Stored data:

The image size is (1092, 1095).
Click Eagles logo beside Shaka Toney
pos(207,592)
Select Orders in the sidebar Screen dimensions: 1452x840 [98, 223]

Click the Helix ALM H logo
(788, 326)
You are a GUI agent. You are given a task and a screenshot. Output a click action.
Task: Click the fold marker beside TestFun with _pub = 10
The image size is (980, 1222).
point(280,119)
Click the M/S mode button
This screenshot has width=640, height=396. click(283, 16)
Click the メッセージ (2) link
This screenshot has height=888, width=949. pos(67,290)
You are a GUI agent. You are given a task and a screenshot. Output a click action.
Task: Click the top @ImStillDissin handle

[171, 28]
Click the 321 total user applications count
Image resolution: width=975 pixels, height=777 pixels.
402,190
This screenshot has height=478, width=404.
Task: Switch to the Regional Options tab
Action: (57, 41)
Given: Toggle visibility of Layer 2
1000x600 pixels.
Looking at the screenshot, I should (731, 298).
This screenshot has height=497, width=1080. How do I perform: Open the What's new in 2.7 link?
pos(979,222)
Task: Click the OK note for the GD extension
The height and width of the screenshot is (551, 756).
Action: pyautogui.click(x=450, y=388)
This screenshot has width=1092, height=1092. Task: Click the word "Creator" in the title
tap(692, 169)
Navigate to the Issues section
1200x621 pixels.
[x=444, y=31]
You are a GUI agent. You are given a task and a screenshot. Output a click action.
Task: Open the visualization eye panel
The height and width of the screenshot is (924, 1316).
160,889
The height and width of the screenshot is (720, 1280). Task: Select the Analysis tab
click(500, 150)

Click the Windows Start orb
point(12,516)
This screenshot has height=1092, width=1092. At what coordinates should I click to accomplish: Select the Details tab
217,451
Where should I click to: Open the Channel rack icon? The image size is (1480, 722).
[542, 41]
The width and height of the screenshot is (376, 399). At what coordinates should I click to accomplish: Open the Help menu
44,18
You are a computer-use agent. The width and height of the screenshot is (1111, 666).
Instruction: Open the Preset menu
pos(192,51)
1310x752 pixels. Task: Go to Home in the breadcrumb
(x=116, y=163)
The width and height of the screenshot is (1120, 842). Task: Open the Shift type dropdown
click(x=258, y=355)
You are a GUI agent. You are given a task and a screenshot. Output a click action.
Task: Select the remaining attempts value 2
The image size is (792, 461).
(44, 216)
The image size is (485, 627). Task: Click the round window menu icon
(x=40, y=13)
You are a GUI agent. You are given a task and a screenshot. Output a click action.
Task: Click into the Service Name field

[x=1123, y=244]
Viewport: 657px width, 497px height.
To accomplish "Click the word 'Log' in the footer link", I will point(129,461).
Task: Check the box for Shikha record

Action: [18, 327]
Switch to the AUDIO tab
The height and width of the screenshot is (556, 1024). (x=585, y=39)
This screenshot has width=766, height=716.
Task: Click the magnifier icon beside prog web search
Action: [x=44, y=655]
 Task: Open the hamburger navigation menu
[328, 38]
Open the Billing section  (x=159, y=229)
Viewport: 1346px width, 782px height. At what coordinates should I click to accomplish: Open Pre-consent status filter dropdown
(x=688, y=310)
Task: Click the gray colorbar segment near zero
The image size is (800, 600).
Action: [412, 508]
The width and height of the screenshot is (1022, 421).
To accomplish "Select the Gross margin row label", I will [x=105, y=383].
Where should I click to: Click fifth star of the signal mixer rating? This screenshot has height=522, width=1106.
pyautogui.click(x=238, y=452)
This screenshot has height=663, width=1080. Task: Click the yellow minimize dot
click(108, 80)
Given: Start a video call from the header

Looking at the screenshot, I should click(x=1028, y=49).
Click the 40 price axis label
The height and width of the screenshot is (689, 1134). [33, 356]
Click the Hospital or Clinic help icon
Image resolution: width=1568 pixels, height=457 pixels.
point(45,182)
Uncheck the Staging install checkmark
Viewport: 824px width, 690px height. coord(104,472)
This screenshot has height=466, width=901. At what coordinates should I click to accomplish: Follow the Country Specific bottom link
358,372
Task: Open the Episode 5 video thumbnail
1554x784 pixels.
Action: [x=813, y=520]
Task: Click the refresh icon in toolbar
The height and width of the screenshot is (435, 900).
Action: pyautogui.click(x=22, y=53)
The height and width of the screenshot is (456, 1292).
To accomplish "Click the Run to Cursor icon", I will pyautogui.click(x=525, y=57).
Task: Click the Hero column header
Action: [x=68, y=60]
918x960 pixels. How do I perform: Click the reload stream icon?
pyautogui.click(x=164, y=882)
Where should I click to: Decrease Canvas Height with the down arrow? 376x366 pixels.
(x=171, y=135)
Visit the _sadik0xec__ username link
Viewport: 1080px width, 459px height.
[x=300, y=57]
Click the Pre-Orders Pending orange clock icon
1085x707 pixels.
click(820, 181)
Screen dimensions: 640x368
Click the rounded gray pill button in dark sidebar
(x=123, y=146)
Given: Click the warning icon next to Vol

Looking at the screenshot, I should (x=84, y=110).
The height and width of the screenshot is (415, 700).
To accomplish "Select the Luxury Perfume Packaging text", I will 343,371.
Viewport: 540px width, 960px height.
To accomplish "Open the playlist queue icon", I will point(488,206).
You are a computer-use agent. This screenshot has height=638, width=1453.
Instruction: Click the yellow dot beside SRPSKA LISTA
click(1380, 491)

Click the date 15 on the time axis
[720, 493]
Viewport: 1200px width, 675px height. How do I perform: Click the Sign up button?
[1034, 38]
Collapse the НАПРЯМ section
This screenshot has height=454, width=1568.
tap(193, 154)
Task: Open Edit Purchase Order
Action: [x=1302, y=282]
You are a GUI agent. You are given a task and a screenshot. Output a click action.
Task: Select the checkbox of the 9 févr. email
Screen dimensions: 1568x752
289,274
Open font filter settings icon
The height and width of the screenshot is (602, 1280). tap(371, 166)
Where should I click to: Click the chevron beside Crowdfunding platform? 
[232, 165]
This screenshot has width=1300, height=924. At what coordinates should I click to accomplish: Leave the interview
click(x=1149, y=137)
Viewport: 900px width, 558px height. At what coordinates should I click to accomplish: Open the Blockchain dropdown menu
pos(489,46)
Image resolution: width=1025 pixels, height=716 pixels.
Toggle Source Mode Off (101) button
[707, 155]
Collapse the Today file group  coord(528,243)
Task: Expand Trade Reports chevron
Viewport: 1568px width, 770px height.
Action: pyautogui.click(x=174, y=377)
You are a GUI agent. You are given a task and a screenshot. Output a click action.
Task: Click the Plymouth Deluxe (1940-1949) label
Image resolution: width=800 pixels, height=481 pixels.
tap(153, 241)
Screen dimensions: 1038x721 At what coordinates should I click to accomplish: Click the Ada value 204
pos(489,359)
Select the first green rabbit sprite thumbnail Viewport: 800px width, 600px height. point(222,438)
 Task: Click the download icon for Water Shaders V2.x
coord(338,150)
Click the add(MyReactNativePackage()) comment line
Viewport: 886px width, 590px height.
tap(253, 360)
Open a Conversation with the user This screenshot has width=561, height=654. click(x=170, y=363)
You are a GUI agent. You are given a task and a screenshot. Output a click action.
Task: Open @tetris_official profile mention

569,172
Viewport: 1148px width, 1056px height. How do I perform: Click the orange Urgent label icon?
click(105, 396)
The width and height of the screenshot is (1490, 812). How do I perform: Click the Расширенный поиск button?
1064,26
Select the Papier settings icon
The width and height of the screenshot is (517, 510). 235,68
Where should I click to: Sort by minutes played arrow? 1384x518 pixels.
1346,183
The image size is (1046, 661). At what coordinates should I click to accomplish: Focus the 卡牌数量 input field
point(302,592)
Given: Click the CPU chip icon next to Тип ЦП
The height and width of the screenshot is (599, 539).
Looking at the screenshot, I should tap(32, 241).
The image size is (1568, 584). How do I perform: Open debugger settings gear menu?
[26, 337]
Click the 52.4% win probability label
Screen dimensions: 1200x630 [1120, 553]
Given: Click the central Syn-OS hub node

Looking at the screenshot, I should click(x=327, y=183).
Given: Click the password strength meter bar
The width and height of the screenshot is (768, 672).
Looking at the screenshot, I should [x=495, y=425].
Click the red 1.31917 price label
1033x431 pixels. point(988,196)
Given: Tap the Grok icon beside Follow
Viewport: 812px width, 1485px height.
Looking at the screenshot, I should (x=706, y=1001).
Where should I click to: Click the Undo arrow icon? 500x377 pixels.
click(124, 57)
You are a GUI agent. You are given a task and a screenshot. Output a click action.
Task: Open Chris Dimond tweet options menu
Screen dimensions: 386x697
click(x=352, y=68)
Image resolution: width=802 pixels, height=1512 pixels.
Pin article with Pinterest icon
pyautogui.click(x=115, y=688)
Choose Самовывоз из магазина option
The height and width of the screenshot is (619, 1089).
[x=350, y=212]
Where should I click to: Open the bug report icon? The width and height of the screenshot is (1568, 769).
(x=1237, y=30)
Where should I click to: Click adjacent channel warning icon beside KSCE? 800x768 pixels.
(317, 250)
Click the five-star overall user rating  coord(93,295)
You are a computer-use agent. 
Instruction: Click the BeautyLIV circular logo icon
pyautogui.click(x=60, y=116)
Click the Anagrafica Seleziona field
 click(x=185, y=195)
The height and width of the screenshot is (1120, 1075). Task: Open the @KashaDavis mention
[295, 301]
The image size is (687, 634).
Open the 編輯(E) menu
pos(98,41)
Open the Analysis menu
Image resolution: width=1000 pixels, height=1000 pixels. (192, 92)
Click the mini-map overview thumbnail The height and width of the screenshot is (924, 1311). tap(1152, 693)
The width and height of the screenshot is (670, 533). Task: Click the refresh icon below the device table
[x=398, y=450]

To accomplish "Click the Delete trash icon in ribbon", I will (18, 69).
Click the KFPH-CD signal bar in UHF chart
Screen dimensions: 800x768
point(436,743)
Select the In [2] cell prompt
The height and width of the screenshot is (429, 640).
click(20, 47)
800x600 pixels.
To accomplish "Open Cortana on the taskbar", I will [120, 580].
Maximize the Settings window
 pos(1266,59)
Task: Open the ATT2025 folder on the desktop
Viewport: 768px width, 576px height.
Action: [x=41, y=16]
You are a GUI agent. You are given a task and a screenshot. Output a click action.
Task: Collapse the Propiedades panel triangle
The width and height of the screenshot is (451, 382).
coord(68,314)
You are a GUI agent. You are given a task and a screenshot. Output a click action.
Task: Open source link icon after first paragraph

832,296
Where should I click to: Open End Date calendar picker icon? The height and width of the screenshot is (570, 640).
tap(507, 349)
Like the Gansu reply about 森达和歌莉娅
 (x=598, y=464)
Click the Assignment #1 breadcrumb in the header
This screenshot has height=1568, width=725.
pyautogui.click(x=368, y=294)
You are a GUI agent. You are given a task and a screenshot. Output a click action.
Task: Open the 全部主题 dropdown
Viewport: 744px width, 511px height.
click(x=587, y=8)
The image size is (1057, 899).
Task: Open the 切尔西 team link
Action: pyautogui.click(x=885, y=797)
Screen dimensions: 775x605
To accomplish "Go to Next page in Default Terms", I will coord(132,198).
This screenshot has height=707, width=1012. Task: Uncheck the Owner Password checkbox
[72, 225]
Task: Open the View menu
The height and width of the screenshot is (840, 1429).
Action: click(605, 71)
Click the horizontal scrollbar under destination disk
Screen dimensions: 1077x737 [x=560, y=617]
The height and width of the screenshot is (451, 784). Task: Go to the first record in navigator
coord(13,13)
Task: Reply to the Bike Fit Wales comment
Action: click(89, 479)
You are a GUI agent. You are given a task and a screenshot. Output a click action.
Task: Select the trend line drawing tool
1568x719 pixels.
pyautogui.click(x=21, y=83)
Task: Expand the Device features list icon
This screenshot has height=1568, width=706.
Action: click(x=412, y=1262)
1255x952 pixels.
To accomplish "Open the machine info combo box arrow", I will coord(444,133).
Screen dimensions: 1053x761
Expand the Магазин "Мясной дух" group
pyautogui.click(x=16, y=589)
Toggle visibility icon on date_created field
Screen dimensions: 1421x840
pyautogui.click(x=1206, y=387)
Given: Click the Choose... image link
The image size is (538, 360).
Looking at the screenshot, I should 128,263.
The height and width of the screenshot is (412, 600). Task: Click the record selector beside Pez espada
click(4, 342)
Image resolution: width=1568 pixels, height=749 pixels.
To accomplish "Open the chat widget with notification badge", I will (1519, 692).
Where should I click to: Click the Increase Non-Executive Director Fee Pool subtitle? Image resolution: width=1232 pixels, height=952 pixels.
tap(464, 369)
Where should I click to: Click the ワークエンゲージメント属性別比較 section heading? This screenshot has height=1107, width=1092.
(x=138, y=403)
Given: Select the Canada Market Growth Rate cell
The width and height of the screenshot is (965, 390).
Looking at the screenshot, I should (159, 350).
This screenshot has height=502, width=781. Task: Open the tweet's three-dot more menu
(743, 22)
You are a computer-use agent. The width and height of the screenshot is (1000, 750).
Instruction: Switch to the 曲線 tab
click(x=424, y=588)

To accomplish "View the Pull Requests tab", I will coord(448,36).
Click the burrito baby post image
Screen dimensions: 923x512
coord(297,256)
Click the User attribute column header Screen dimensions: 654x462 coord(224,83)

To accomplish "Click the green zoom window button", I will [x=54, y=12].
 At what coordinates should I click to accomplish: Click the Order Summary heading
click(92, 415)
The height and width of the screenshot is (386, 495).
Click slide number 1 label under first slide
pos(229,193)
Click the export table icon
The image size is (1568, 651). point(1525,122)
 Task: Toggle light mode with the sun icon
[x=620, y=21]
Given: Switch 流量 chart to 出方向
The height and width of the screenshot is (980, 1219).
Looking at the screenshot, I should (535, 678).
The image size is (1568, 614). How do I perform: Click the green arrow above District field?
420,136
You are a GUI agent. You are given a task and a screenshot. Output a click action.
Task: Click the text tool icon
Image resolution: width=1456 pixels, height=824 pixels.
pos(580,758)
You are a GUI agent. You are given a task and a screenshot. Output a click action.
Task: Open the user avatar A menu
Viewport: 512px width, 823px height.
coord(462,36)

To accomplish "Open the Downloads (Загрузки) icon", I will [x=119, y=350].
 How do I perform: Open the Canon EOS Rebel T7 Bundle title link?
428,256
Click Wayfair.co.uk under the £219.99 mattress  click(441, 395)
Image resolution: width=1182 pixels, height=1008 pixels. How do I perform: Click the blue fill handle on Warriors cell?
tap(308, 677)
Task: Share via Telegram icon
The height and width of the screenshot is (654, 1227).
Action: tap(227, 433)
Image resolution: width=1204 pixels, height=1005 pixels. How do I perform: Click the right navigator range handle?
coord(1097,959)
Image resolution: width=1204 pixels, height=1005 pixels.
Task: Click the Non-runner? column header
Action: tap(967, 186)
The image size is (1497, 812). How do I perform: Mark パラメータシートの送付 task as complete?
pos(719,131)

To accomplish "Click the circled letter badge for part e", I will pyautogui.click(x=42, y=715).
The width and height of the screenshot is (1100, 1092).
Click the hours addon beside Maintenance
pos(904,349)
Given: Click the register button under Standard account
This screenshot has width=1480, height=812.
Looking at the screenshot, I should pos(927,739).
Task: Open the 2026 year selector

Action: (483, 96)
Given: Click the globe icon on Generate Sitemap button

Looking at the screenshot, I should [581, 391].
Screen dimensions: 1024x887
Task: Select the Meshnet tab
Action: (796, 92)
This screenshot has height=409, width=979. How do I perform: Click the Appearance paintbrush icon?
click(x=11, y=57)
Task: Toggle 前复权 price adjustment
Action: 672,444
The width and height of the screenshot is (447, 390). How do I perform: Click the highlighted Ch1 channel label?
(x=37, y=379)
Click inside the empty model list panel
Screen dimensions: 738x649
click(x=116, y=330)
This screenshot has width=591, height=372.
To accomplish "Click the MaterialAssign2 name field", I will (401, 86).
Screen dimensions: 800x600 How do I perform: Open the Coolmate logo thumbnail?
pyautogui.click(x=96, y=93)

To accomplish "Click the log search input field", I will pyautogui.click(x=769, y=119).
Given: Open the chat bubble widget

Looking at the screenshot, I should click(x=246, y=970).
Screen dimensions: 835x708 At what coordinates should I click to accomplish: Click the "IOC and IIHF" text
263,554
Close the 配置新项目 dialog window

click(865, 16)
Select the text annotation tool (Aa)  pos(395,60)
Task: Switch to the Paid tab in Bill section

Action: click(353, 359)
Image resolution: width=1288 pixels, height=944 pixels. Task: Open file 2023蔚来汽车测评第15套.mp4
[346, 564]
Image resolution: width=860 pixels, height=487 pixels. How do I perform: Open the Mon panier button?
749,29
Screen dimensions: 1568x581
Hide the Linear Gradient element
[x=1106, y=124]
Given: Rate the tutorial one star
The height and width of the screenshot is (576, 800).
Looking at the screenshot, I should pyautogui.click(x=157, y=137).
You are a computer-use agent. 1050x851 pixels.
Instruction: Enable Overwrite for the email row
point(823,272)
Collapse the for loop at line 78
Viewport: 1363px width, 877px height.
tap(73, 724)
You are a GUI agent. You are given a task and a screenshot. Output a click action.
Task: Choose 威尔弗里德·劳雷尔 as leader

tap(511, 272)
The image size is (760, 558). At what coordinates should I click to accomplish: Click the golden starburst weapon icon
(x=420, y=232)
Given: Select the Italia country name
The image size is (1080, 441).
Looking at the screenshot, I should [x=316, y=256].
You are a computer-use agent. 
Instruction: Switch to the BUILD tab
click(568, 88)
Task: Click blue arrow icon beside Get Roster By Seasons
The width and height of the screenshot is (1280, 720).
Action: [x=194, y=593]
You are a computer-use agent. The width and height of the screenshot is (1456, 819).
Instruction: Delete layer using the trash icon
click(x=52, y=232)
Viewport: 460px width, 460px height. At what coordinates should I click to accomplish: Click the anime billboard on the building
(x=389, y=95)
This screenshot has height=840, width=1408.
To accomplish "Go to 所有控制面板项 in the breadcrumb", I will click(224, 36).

**Your objective:** Your answer should be a single number: how many lines in the preceding entries contain "computer".

**Finished task:** 7